Work to complete> Everything from the line holding "Click the rough road warning sign on map" through the final line of the entries below is to be written out exactly, and nothing more; leave out pictures.

The input Block Start

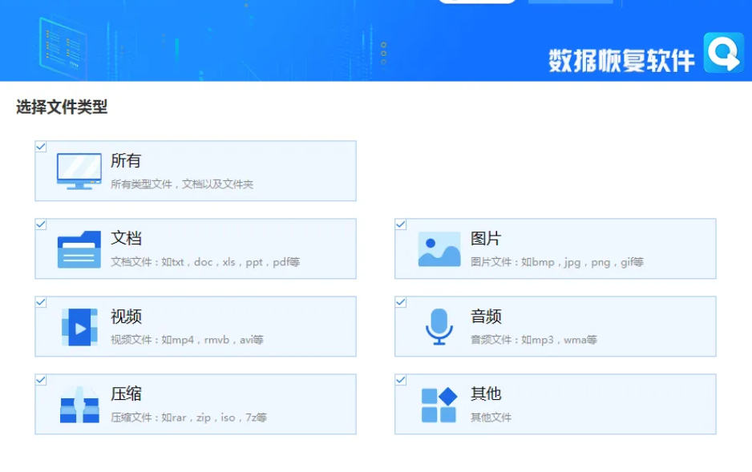Uncheck the 音频 checkbox

point(401,302)
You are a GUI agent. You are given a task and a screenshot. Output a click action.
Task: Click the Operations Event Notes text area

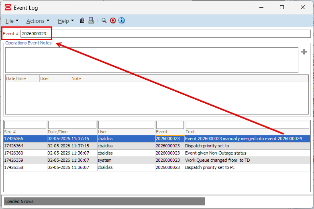coord(151,60)
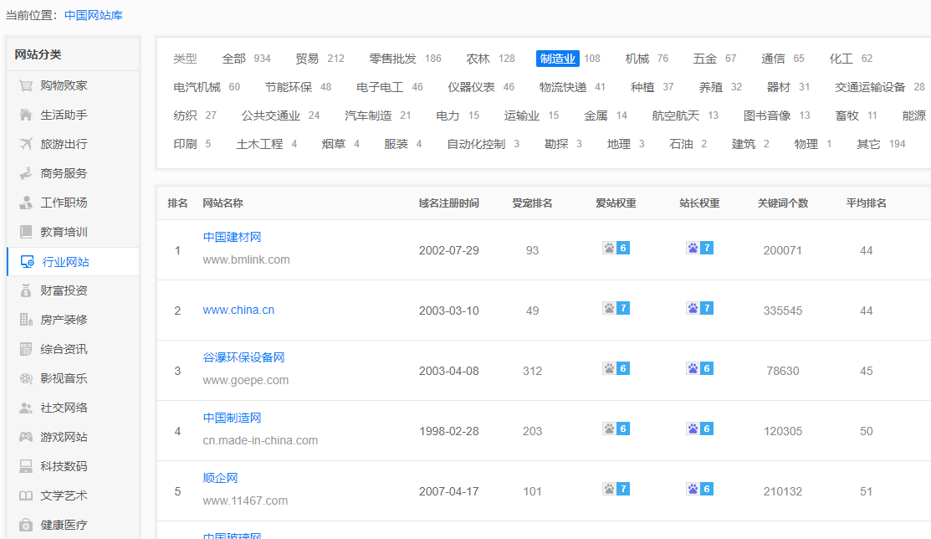Click the gamepad icon for 游戏网站
Viewport: 931px width, 539px height.
coord(26,437)
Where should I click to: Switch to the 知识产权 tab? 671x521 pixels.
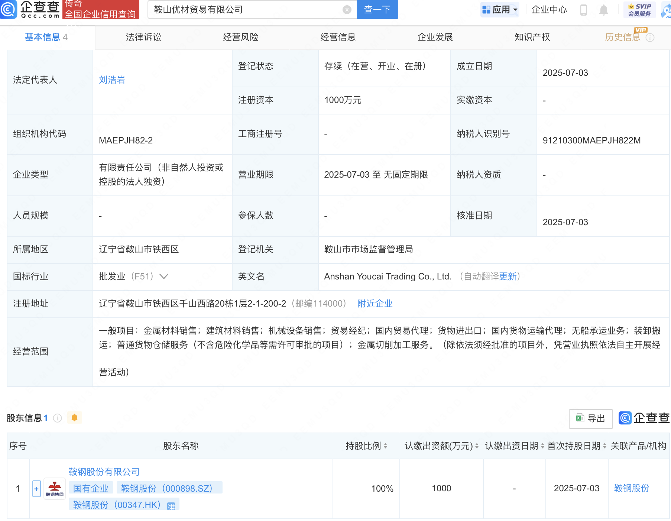532,37
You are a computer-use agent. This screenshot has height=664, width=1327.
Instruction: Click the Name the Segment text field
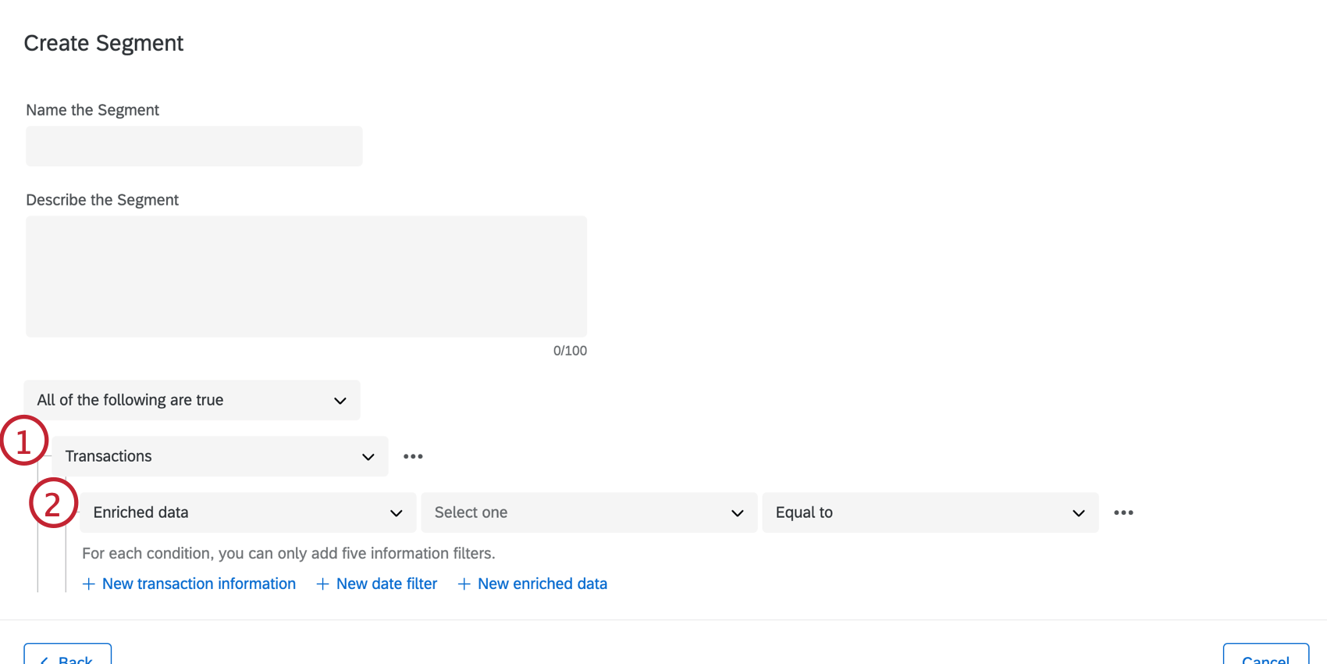click(194, 146)
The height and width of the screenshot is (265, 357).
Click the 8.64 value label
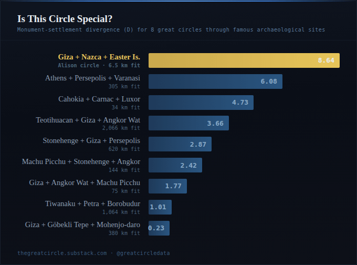click(326, 60)
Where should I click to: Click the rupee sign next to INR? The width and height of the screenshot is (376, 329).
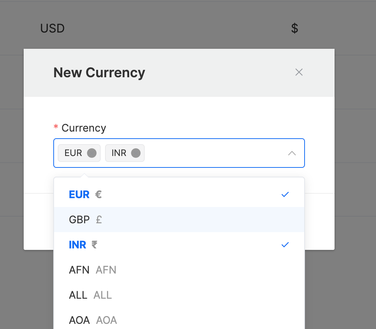click(x=94, y=245)
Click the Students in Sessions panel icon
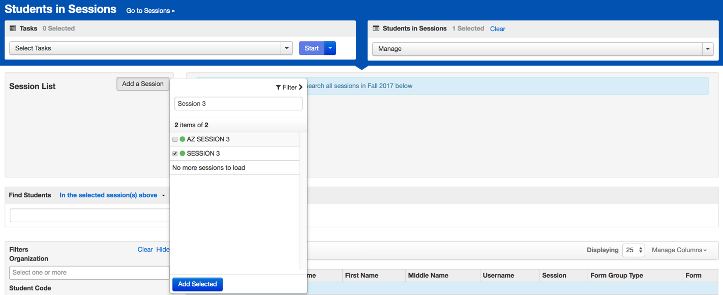 [x=376, y=28]
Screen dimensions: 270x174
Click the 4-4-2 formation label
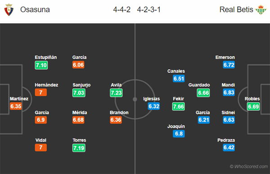pyautogui.click(x=122, y=9)
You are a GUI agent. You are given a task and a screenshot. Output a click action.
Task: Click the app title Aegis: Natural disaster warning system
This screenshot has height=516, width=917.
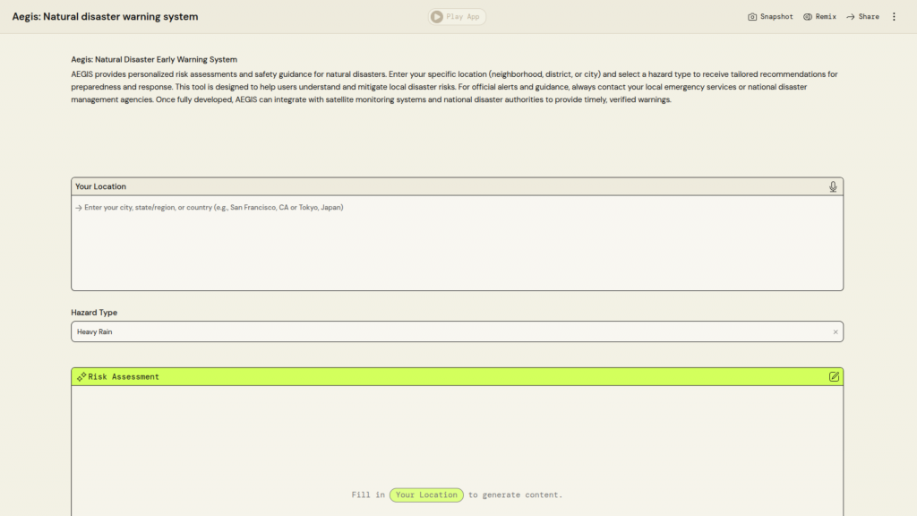tap(105, 17)
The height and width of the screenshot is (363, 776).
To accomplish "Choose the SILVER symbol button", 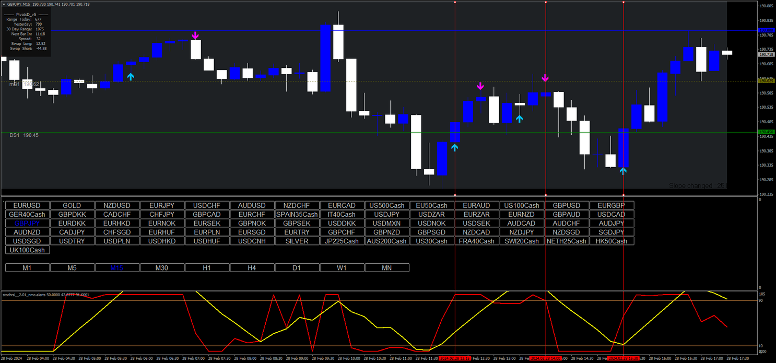I will click(297, 241).
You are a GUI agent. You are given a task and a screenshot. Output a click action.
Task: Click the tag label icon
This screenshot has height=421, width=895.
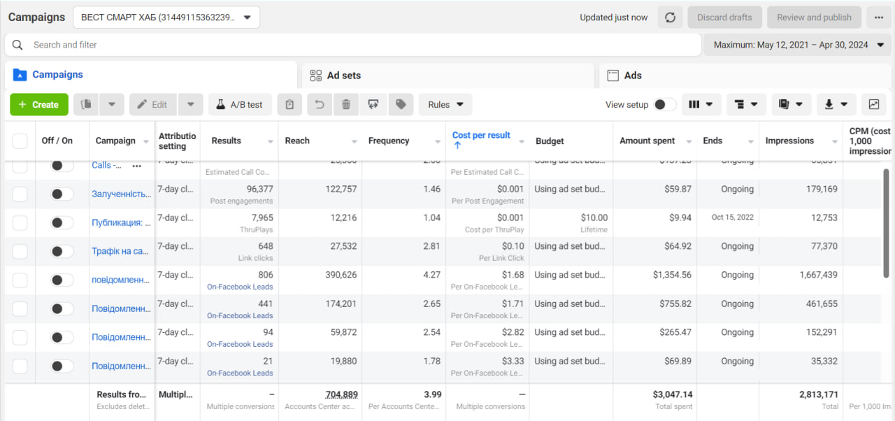pyautogui.click(x=401, y=105)
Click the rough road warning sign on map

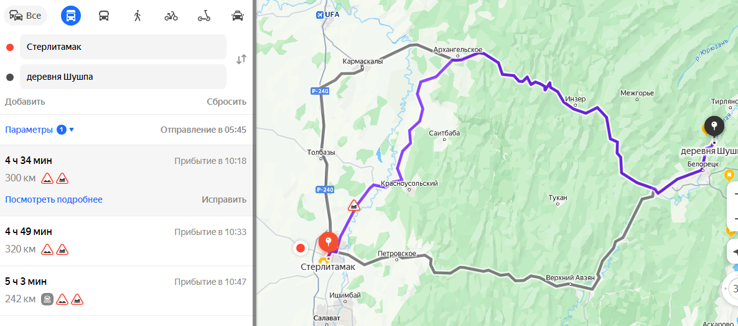pyautogui.click(x=354, y=206)
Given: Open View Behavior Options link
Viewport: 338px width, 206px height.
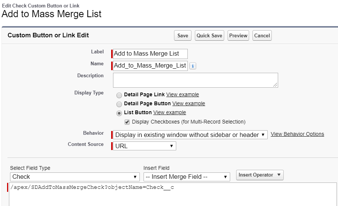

The input Block End

Solution below>
Click the rough road warning sign on map

pyautogui.click(x=354, y=206)
Given: Open View Behavior Options link
Viewport: 338px width, 206px height.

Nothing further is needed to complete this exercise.